Neo-Extraktivismus in Kuba – Transformation der Gesellschafts-Umwelt-Verhältnisse als Weg aus der Krise?
Projektstart
01.09.2019
Projektträger
Universität Augsburg
Projektverantwortliche
Prof. Dr. Matthias Schmidt
Dr. Andreas Benz
Niklas Völkening, M.Sc.
In Folge des Zusammenbruchs der Sowjetunion und des Rats für Gegenseitige Wirtschaftshilfe (RGW) in den frühen 1990er Jahren geriet Kuba in die bislang schwerste Wirtschafts- und Versorgungskrise seiner Geschichte. Insbesondere das Ausbleiben der stark subventionierten Importe von Brennstoffen, Produktionsmitteln, Konsumgütern und landwirtschaftlichen Betriebsmitteln stellte die politische Führung vor erhebliche Herausforderungen. Das Land musste rasch und dringend neue Wege finden, ausländische Devisen zu erwirtschaften, um die unabdingbaren Importe zur Aufrechterhaltung der Versorgung der Bevölkerung mit lebensnotwendigen Gütern und der Wirtschaft mit Treibstoffen und Produktionsmitteln aufrecht erhalten zu können. Seit Beginn der im Jahr 1990 durch Staatspräsident Fidel Castro proklamierten wirtschaftlichen „Sonderperiode“ entwickelte die kubanische Regierung zahlreiche Ideen und Strategien und führte eine Reihe von Wirtschaftsreformmaßnahmen durch, die auf die Stärkung und den Ausbau von exportorientierten Sektoren - insbesondere die Extraktion mineralischer Rohstoffe (v.a. Nickel), den internationalen Tourismus und einige potentiell wettbewerbsfähige Landwirtschaftszweige (v.a. Tabak und Zigarren) - abzielten. Alle diese exportorientierten Sektoren sind gekennzeichnet durch eine intensivierte Nutzung und Kommodifizierung bestimmter Elemente der natürlichen Umwelt, seien dies aus dem Untergrund geförderte mineralische Ressourcen, die touristische Inwertsetzung der Schönheit von tropischen Stränden, Wäldern, Bergen und Landschaften, oder die landwirtschaftliche Nutzung der Boden- und Wasserressourcen.
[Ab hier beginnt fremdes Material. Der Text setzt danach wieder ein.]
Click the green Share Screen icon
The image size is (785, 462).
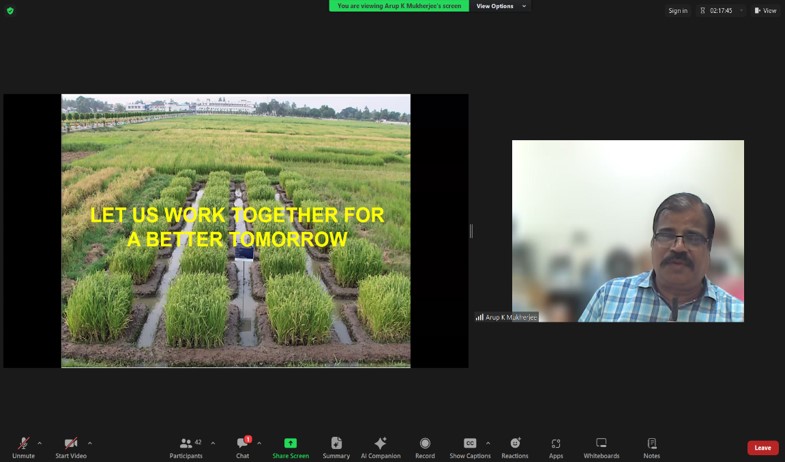[x=290, y=444]
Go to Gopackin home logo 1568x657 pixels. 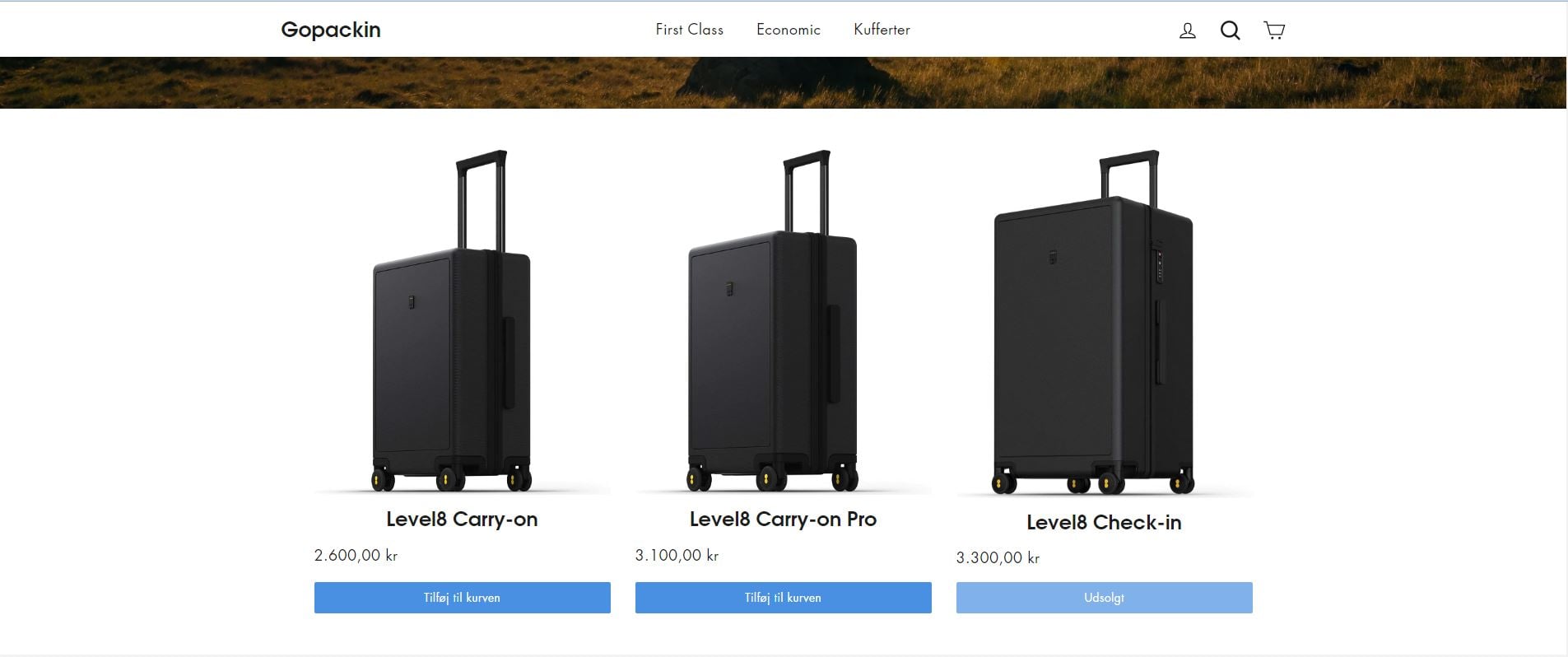point(331,30)
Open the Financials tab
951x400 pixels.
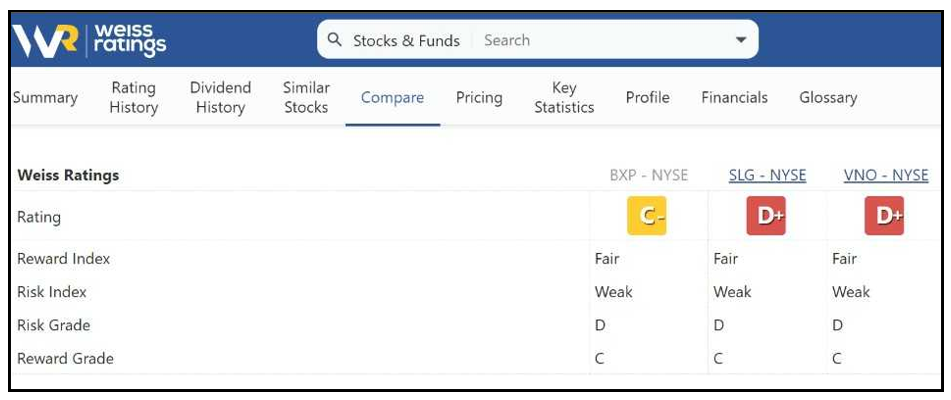coord(734,98)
Das Forschungsvorhaben untersucht anhand dieser drei zentralen strategischen Exportsektoren – dem Nickel-Bergbau, dem internationalen Tourismus und der Tabak- und Zigarrenproduktion – die Transformation der Gesellschafts-Umwelt Beziehungen. Zusätzlich soll der Zuckerrohranbau in die Betrachtung einbezogen werden, der ehemals über 90% der kubanischen Exporte ausmachte, in den 1990er Jahren jedoch einen fast völligen Zusammenbruch erlebte. Im Zentrum der Betrachtungen stehen die veränderte und intensivierte Nutzung und Inwertsetzung natürlicher Ressourcen sowie ihre Funktion zur Aufrechterhaltung und Stabilisierung des sozialistischen Staats-, Wirtschafts- und Gesellschaftsmodells Kubas und seiner Errungenschaften. Das Vorhaben knüpft dabei an aktuelle Forschungen zu Neo- und Post-Extraktivismus im lateinamerikanischen Kontext an und möchte mit der Herausarbeitung der Besonderheiten des kubanischen Wegs des Neo-Extraktivismus einen Beitrag zu diesen konzeptionellen Debatten leisten. Die Politische Ökologie bildet mit ihrem Ansatz einer gesellschaftlich konstruierten und politisierten Natur einen zentralen theoretischen Anknüpfungspunkt, und stellt mit ihrer Akteurs- und Macht-zentrierten, multi-skalaren und historischen Perspektive einen geeigneten Analyserahmen bereit. Methodisch verfolgt das Forschungsvorhaben einen empirischen, feldforschungsbasierten qualitativen Ansatz, der an der Extended Case Methode orientiert ist, aber auch diskursanalytische Ansätze zur Aufdeckung absichtsvoller Konstruktionen und Repräsentationen von Natur mit einbezieht.